The MMJ connector has six conductors. As defined by DEC, the six pins are Tx and Rx for the data transmission, their return paths, and DSR and DTR for handshaking. The transmit and receive signals are differential: each signal is the voltage difference between the line and its associated ground, as opposed to a voltage on a single connector relative to a common reference. The electrical signaling is defined by the EIA RS-422 standard. The system can interoperate with RS-232 signaling by shorting the lower voltage sides of each signal to the RS-232 signal ground line. In this case, RS-232 limits apply to data rate and cable length.

When connecting two DTE devices such as a computer and a printer, the Digital BC16E crossover cable is used.

The DEC VT320 and TI/HP-928 were terminals offering an MMJ option. Using RS-422 signaling over 6-conductor RJ12, cables could be up to 1000 meters.

Thrustmaster is using the MMJ connector for connecting its line of rudder pedals and racing pedals to either USB via a proprietary Thrustmaster Adapter, or directly to a joystick or racing wheel.

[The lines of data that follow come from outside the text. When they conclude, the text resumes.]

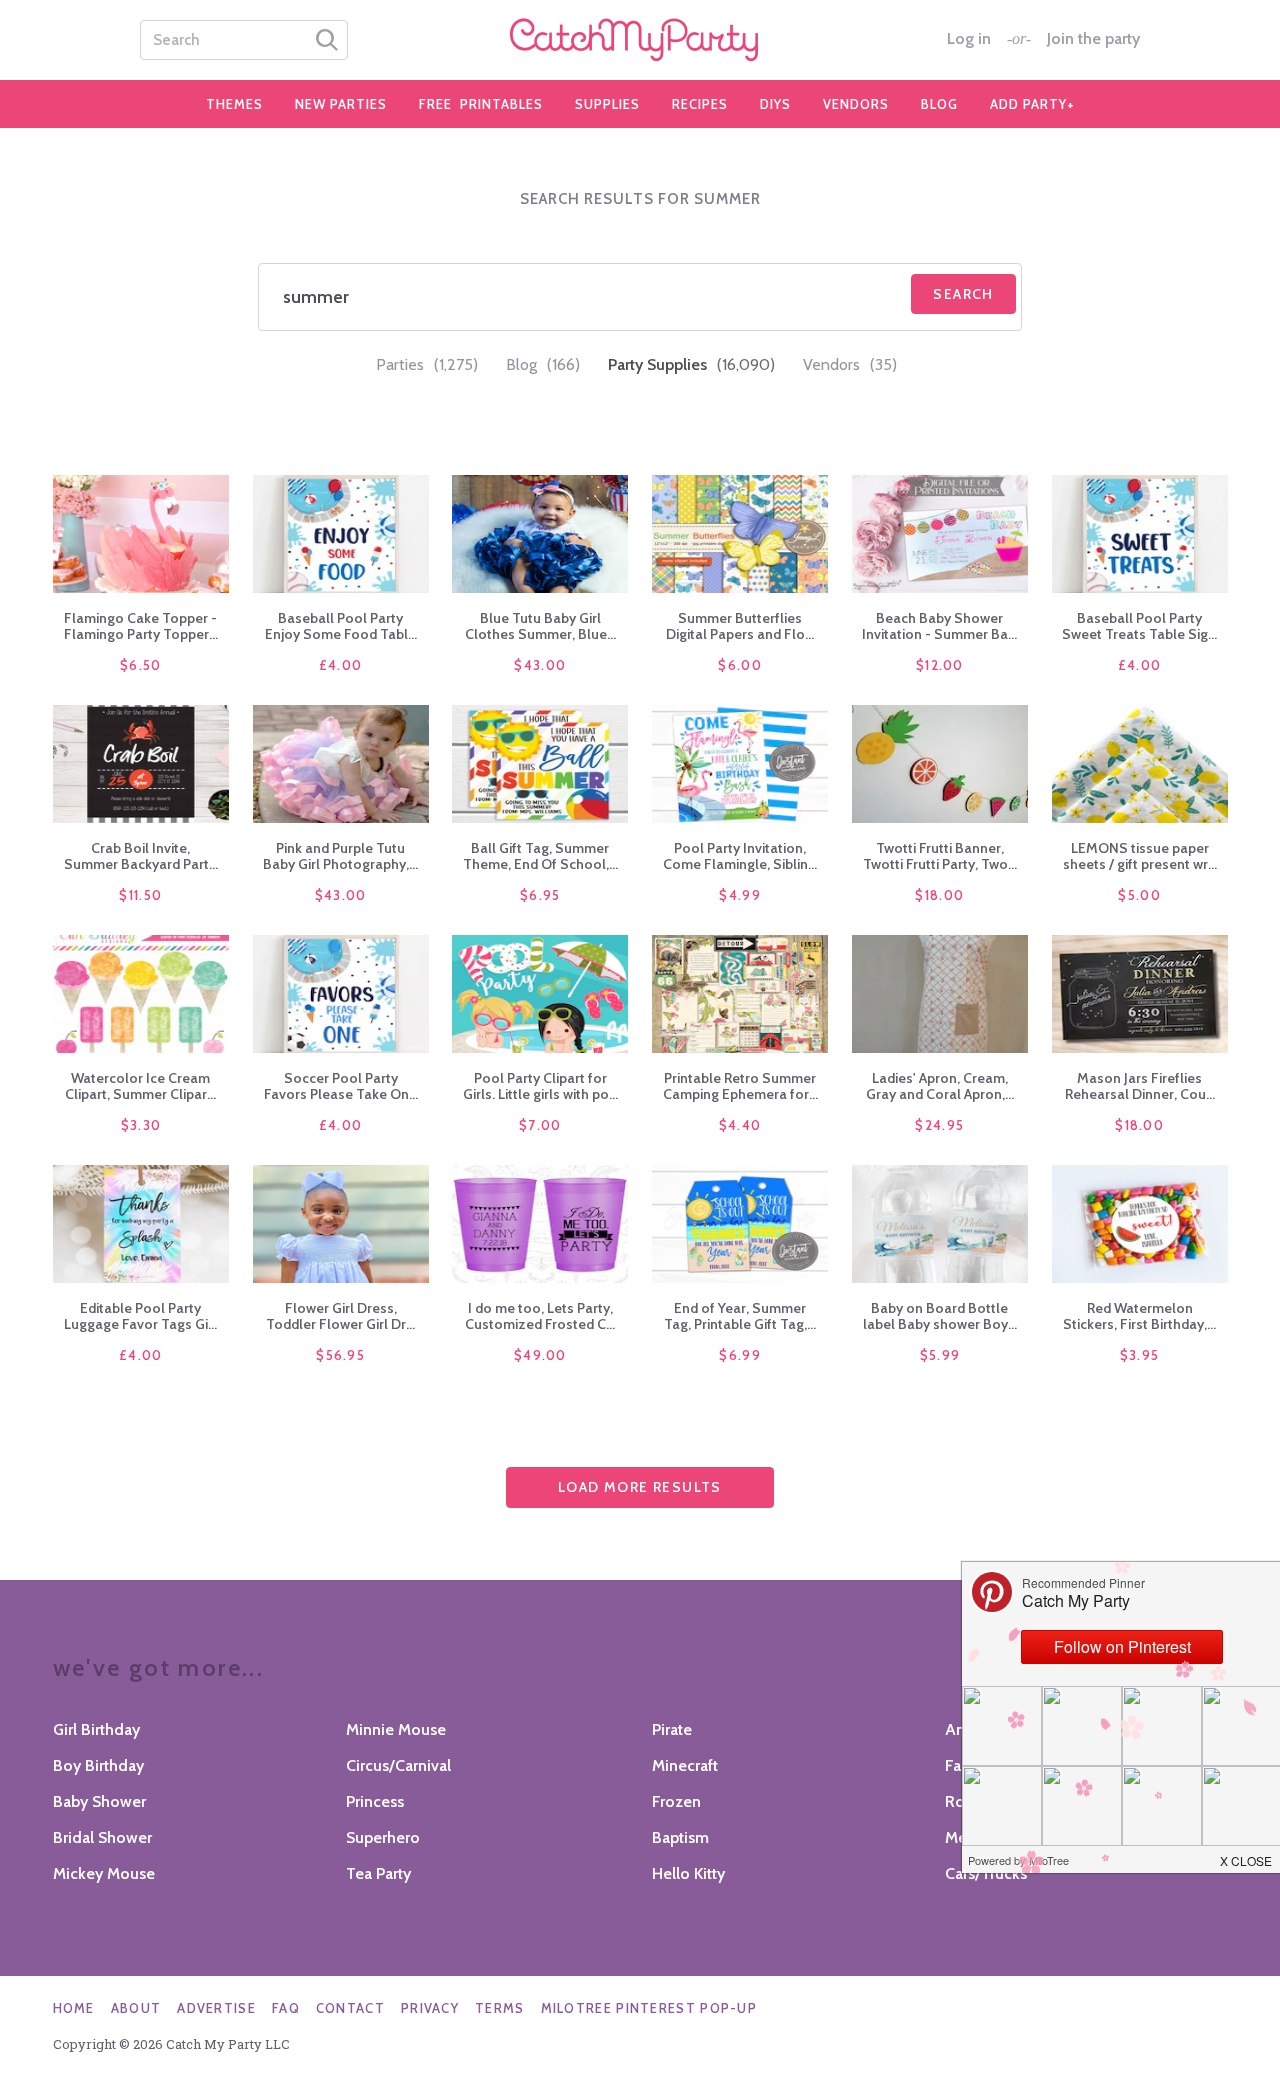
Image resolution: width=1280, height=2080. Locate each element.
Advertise (216, 2008)
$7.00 (540, 1125)
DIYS (775, 104)
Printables (481, 104)
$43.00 (540, 665)
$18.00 (939, 895)
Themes (234, 104)
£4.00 (341, 665)
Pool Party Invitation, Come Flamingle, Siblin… (740, 856)
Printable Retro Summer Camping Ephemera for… (740, 1086)
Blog (939, 104)
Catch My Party (640, 40)
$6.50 (141, 665)
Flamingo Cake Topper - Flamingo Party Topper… (141, 626)
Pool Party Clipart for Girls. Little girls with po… (540, 1086)
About (136, 2008)
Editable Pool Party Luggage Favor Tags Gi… (140, 1316)
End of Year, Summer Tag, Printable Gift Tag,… (740, 1316)
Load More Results (640, 1487)
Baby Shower (99, 1801)
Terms (500, 2008)
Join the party (1093, 39)
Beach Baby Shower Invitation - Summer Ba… (939, 626)
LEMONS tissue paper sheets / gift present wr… (1140, 856)
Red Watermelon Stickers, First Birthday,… (1139, 1316)
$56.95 (340, 1355)
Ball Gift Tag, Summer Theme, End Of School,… (540, 856)
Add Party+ (1032, 104)
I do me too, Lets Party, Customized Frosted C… (540, 1316)
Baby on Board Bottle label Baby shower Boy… (940, 1316)
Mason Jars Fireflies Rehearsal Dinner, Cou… (1140, 1086)
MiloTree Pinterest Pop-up (649, 2008)
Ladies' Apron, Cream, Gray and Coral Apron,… (940, 1086)
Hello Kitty (688, 1873)
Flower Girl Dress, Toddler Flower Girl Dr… (340, 1316)
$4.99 (740, 895)
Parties (427, 364)
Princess (375, 1801)
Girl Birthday (96, 1729)
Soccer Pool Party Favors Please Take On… (341, 1086)
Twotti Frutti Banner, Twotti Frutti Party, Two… (940, 856)
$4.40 (740, 1125)
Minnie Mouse (396, 1729)
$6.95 (540, 895)
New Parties (341, 104)
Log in (969, 39)
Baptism (680, 1837)
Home (74, 2008)
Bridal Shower (102, 1837)
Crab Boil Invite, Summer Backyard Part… (141, 856)
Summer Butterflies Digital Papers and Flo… (740, 626)
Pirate (672, 1729)
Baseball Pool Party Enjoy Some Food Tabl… (341, 626)
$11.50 (140, 895)
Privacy (430, 2008)
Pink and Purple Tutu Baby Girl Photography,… (340, 856)
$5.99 (940, 1355)
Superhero (383, 1837)
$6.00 (740, 665)
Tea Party (378, 1873)
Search (963, 294)
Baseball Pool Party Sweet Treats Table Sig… (1139, 626)
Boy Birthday (98, 1765)
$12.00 (940, 665)
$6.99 (740, 1355)
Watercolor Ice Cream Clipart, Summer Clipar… (140, 1086)
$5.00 (1139, 895)
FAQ (286, 2008)
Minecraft (685, 1765)
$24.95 (939, 1125)
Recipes (700, 104)
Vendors (856, 104)
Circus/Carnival (398, 1765)
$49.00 (540, 1355)
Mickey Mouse (104, 1873)
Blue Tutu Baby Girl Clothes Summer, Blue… (540, 626)
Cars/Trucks (986, 1873)
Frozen (676, 1801)
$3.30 (141, 1125)
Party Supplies (691, 364)
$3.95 (1140, 1355)
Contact (350, 2008)
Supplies (607, 104)
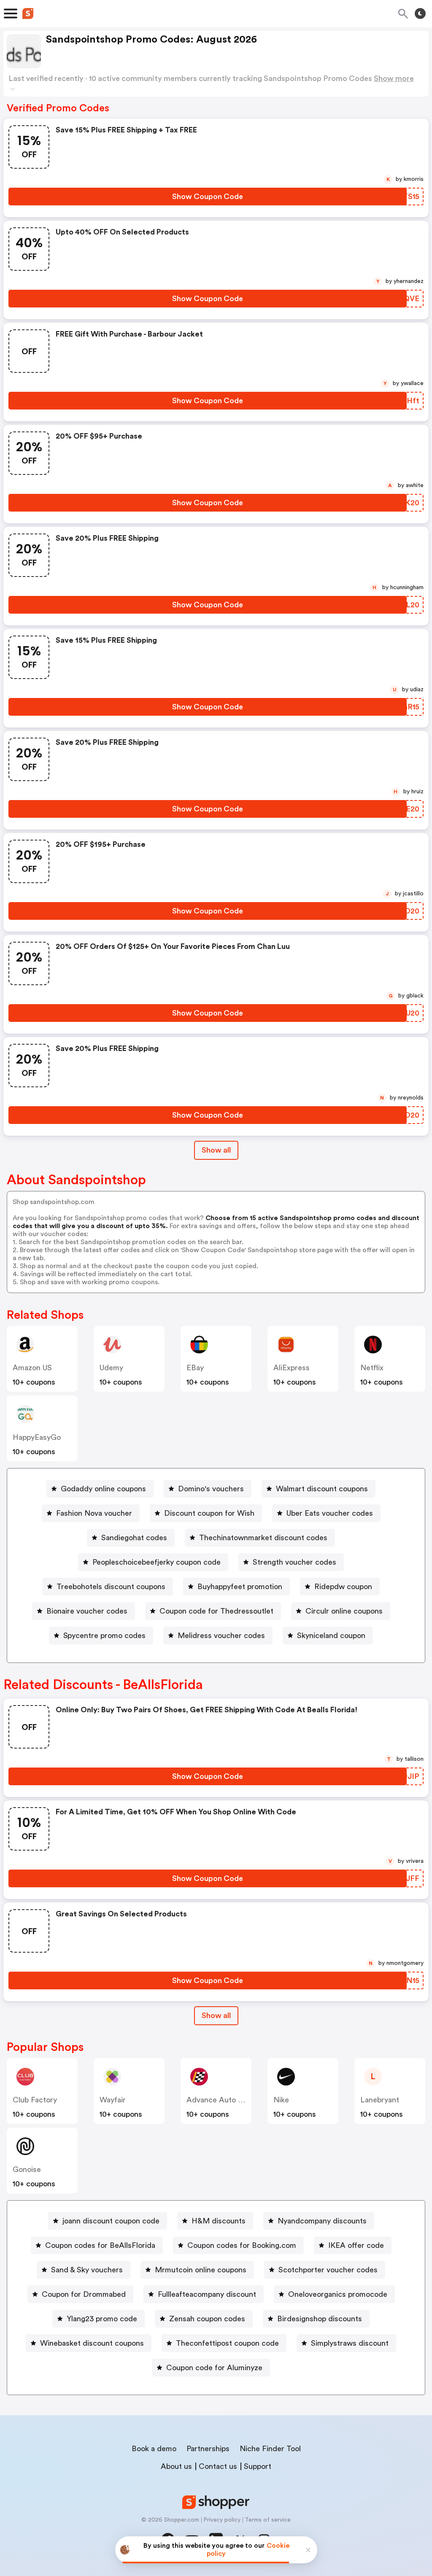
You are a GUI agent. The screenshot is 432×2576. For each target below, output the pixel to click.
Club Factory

The Lego Mindstorms NXT and EV3 set used connectors similar to MMJ for motors and sensors. This was to prevent the connection of standard telephone cords. The MMJ connector used by LEGO is also taller than those used with data terminals.

CEA-909 uses the MMJ connector for control signals to a smart antenna, which can either physically or electrically rotate for maximum signal strength.